Ora, só esta segunda solução permite alcançar em algum grau a desejável
harmonia de julgados e assegurar a tutela da confiança nas situações plurilocalizadas: a
solução oposta implicaria muitas vezes excluir conteúdos normativos estrangeiros
desconhecidos da ordem jurídica do foro, com prejuízo para aqueles valores. Assim, por
exemplo, até recentemente, o divórcio pressupunha em Portugal a intervenção de uma
autoridade judiciária. Não se admitia o divórcio privado, nem que o casamento fosse
dissolvido por uma autoridade administrativa.
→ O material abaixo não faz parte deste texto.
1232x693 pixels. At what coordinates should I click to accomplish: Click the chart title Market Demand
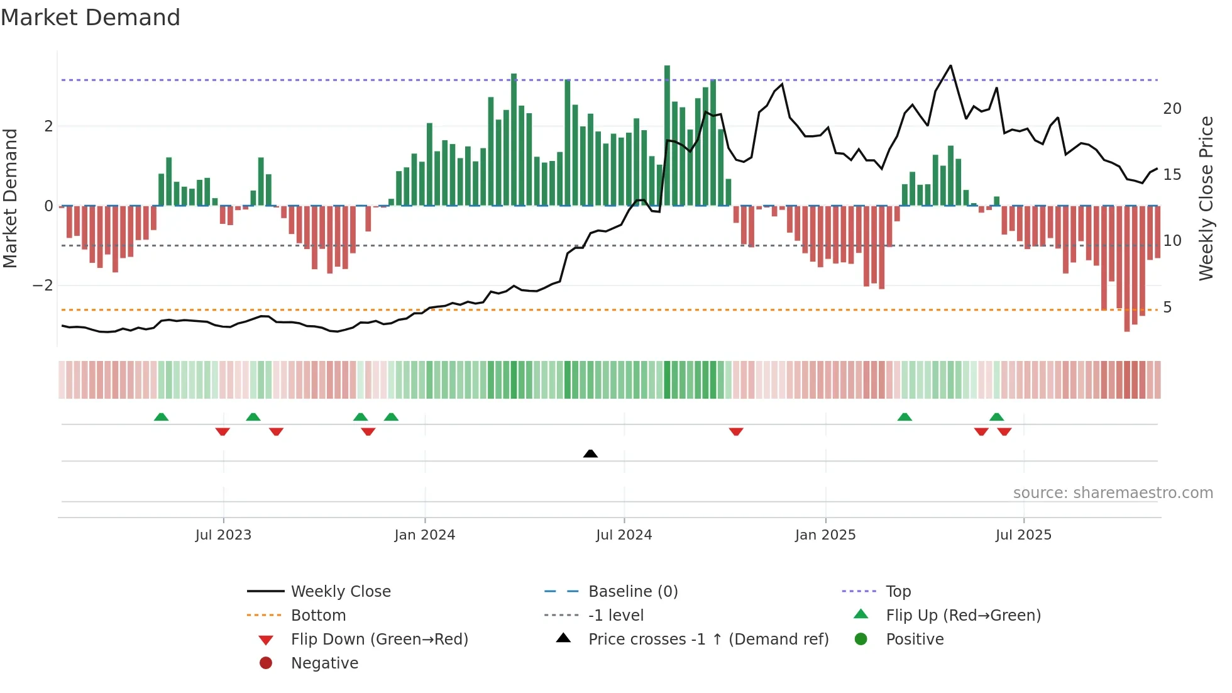click(x=91, y=18)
Mas a Conservatória dos Registos Centrais
reconheceu efeitos a um divórcio de dois japoneses decretado pelo presidente de uma
Câmara Municipal japonesa, por aplicação da lei local. Do mesmo modo, deve entender-
se que à face do Código Civil vigente o conceito de filiação consagrado nos arts. 56.º e
57.º do Código não corresponde necessariamente ao que por tal se entende no Direito
material português, antes são reconduzíveis a essas regras de conflitos as normas
materiais estrangeiras sobre a filiação ilegítima, que o Direito português atualmente
desconhece.
Sendo as regras aplicáveis de fonte europeia, a autonomia dos conceitos nelas
utilizadas corresponde à jurisprudência constante do Tribunal de Justiça da União
Europeia desde o acórdão proferido em 14 de outubro de 1976, no proc. C-29/76, LTU c.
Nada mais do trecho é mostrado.